» **Testo dato**:
<<<<

Inoltre, il cambio di destinazione non deve recare pregiudizio alla sicurezza e stabilità dello stabile, né alterare il decoro architettonico (art. 1117 ter c. 5). Sono vietate le opere che indeboliscano le fondamenta o le strutture portanti.

Si tratta di una disposizione analoga a quella prevista in materia di innovazioni (art. 1120 c. 4 c.c.), come in quel caso, il divieto non può essere superato neppure da una deliberazione assunta all'unanimità, in quanto trattasi di una norma di ordine pubblico.

Convocazione assembleare e deliberazione. La convocazione dell'assemblea prevista dall'art. 1117 ter prevedere una "procedura aggravata", infatti, dissimilmente dalla convocazione ordinaria, deve pervenire, mediante lettera raccomandata o equipollenti mezzi telematici, almeno 20 giorni prima della data di convocazione.

Inoltre, deve essere affissa per non meno di 30 giorni consecutivi nei locali di maggior uso comune o negli spazi a tal fine destinati.

L'avviso di convocazione, a pena di nullità, deve indicare la parte comune oggetto di modifica, nonché la nuova destinazione d'uso proposta.

>>>>

» **Materiale fornito**:
<<<<

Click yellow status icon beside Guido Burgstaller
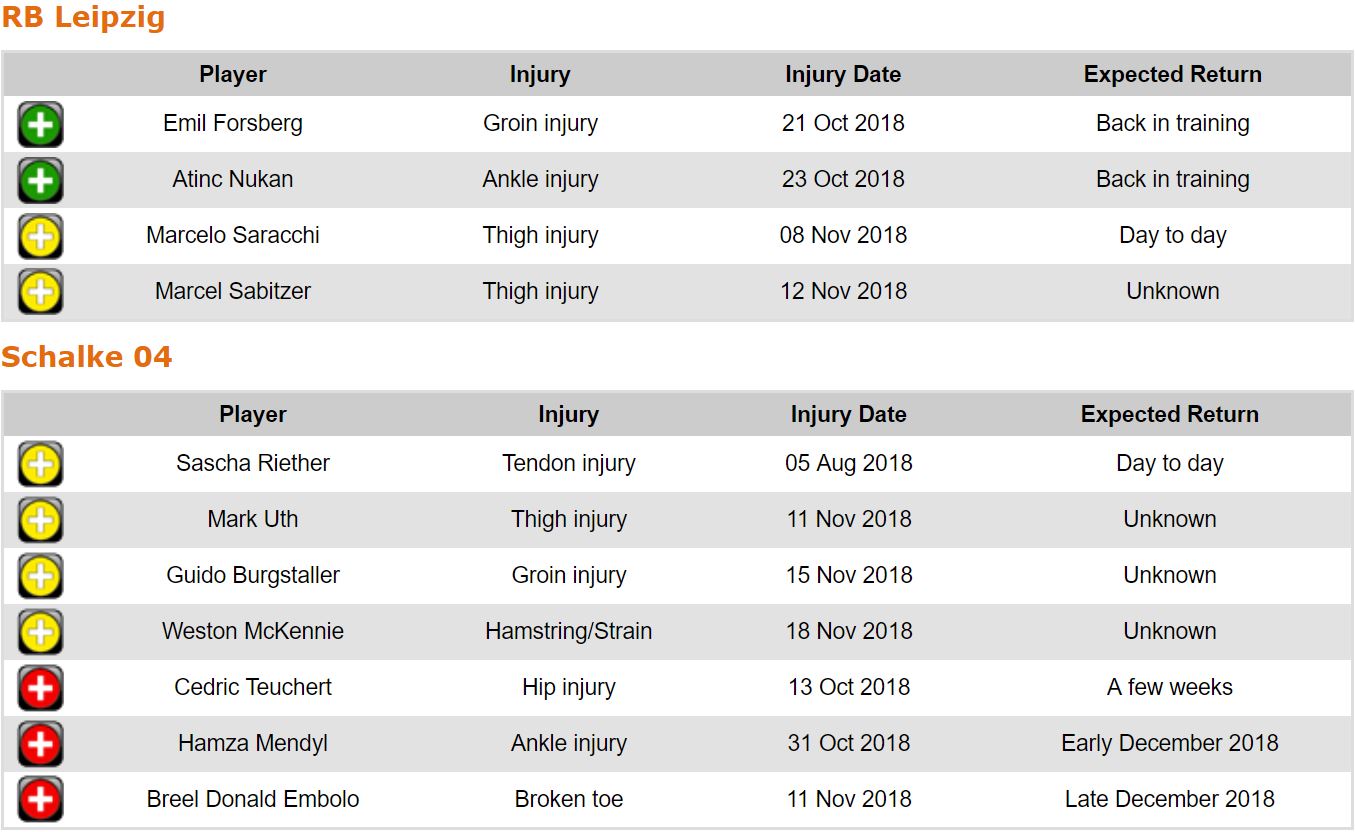Viewport: 1355px width, 832px height. tap(40, 576)
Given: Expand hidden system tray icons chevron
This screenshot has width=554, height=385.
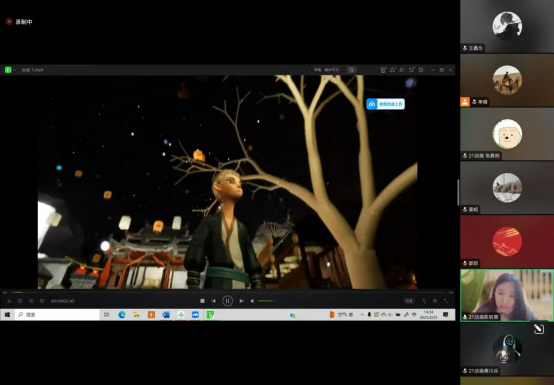Looking at the screenshot, I should pos(362,315).
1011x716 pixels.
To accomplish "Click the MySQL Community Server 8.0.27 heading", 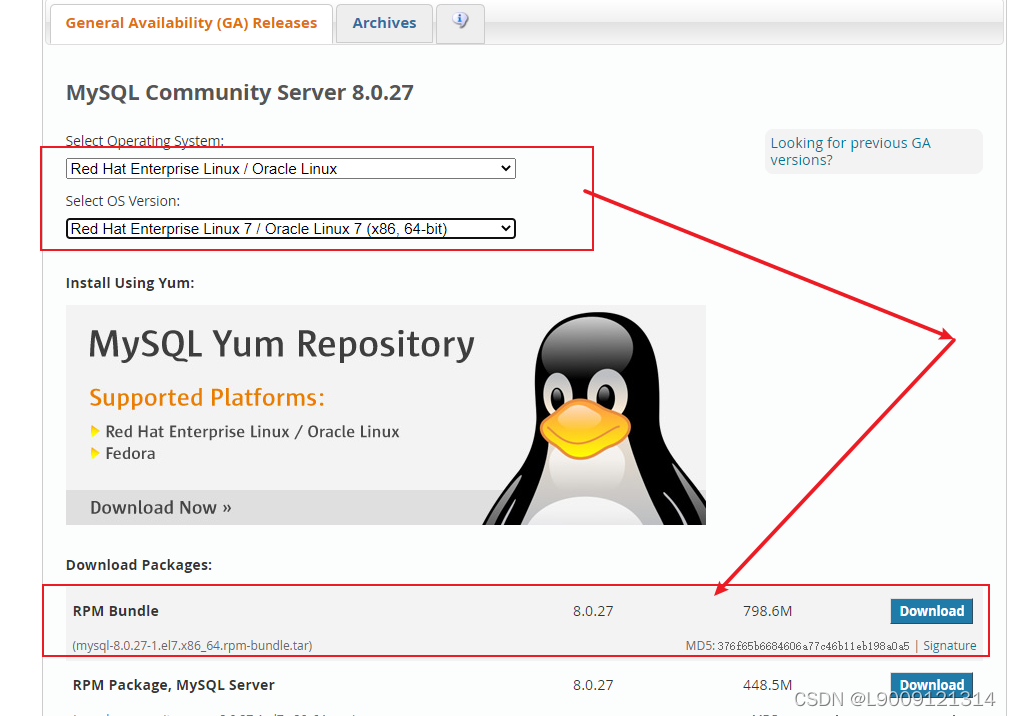I will pyautogui.click(x=239, y=92).
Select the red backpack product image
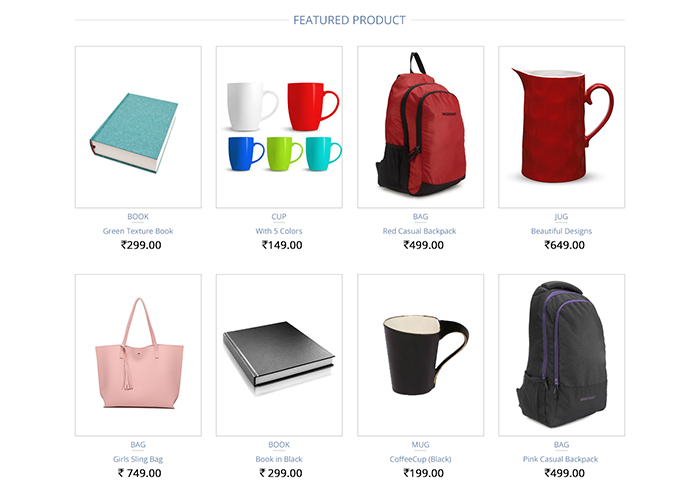Screen dimensions: 700x500 tap(420, 127)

>>>>

» **Consegna 1**:
Rispondi a queste domande sul testo relativo al cambio di destinazione d'uso delle parti comuni:
(a) Quali opere sono vietate?
(b) Con quale anticipo deve pervenire la convocazione dell'assemblea?
(c) Per quanti giorni deve restare affissa la convocazione?
» **Consegna 2**: Prosegui il testo sul cambio di destinazione d'uso delle parti comuni, riprendendo dopo la sua ultima frase.
I record non servono per svolgere il lavoro.

» **Risposta finale 1**:
(a) Le opere che indeboliscano le fondamenta o le strutture portanti.
(b) Almeno 20 giorni prima della data di convocazione.
(c) Per non meno di 30 giorni consecutivi.

» **Risposta finale 2**:
Il quorum assembleare per una siffatta modifica è molto alto: 4/5 dei partecipanti e 4/5 del valore del condominio (800 millesimi), una sorta di maggioranza "super-qualificata".

L'alloggio adibito a portineria condominiale è un bene comune?

La locazione del locale portineria ad uso abitativo. L'assemblea può deliberare di concedere in locazione uno spazio comune, allorché non sia possibile utilizzare il bene in modo diretto, frazionato o turnario (Cass. n. 22435/2011). La locazione, infatti, viene considerata un "uso indiretto" della cosa comune.

Anche in questo caso, onde evitare contestazioni, è d'uopo procedere con due deliberazioni: 1) la prima, per cambiare la destinazione, 2) la seconda, avente ad oggetto il contratto di locazione vero e proprio.

Infatti, per concedere in locazione il locale portineria, si rende necessario il cambio di destinazione d'uso con la procedura aggravata di cui sopra.

Il contratto di locazione, di per sé, si considera un atto di ordinaria amministrazione, volto a garantire il miglior godimento del bene comune e può essere deliberato a maggioranza semplice; o qualora vi abbia provveduto l'amministratore - senza previo mandato - l'adunanza assembleare può ratificare il contratto (Cass. n. 10446/1198).

Al contrario, è richiesta l'unanimità, solo in caso di locazione ultranovennale (art. 1108 c. 3 c.c.), oltre alla trascrizione in conservatoria (art. 2643 n. 8 c.c.).

Il canone locatizio, ricevuto a seguito del contratto, viene ripartito tra i condomini in base ai millesimi di proprietà; infatti, il diritto di ciascun condomino è proporzionale al valore dell'unità immobiliare che gli appartiene (art. 1118 c. 1 c.c.).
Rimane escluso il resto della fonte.